EXTRACT PROVIDED:
Start
According to Ali ibn Sahl Rabban al-Tabari, Muhammad's success and victory against his enemies was one of his miracles. Similarly, many modern Muslim historians believe Muhammad's greatest miracles were his worldly accomplishments, in a short time span, in various fields (such as the religious, social, proselytising, political, military and literary spheres) and "the transformation of the Arabs from marauding bands of nomads into world conquerors."
 The day Muhammad came to Medina, everything there became illuminated, and the day he died, everything in Medina became dark.
When Muhammad and Abu Bakr migrated to Medina, Suraqa bin Malik pursued them. When they realized they were discovered, Muhammad looked at Suraqa so his horse sank into the earth.  Suraqa then begged Muhammad to rescue him, and Muhammad prayed to Allah for him; hence he was saved.
Prophecies made by him. This includes:
Muhammad telling his companion and Uthman, that a calamity would befall him, which would be followed with his entering paradise; this eventuated during Uthman's Caliphate.
He told his companion, Ammar ibn Yasir, that the unjust party would kill him; this eventuated during the First Fitna.
He prophesied to Suraqa bin Malik that he would wear the bracelets of Kosroe.
He said that Allah would make peace between two large Muslim groups through his grandson Hasan ibn Ali; this eventuated with the Hasan–Muawiya treaty.
He said that a man who was apparently fighting for the Muslim cause would actually be of the people of Hell; this was proven when the man committed suicide in order to remove his suffering following a wound in battle.
He said that he would kill one of the enemies of the Muslims, Ubay ibn Khalaf, which he achieved at the Battle of Uhud.
Before the Battle of Badr, he showed exactly where each of the enemy chiefs would be killed; they all died in the exact locations stated.
He said that his daughter Fatimah would be the first of his family to die after him; which eventuated.
On several occasions he provided food and water supernaturally.
He quenched the thirst of thousands of his soldiers during the Battle of Tabouk and enabled them to use water for ablution after causing water to pour forth.
End
EXERCISE REQUIREMENTS:
Copy the text about Muhammad's miracles, starting at the words "He told his" and stopping after "Battle of Uhud.", and swap "Ammar ibn Yasir" for "Ammar" throughout. The listing has no connection to the text about Muhammad's miracles.

DATASET EXCERPT:
Start
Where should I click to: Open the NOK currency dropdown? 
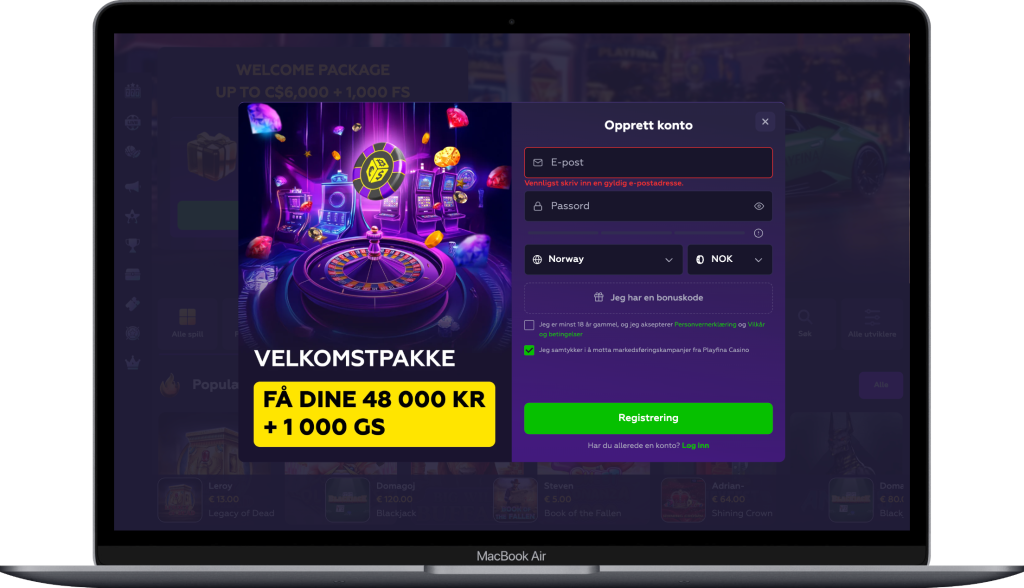click(x=729, y=259)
End
FULL OUTPUT:
He told his companion, Ammar, that the unjust party would kill him; this eventuated during the First Fitna.
He prophesied to Suraqa bin Malik that he would wear the bracelets of Kosroe.
He said that Allah would make peace between two large Muslim groups through his grandson Hasan ibn Ali; this eventuated with the Hasan–Muawiya treaty.
He said that a man who was apparently fighting for the Muslim cause would actually be of the people of Hell; this was proven when the man committed suicide in order to remove his suffering following a wound in battle.
He said that he would kill one of the enemies of the Muslims, Ubay ibn Khalaf, which he achieved at the Battle of Uhud.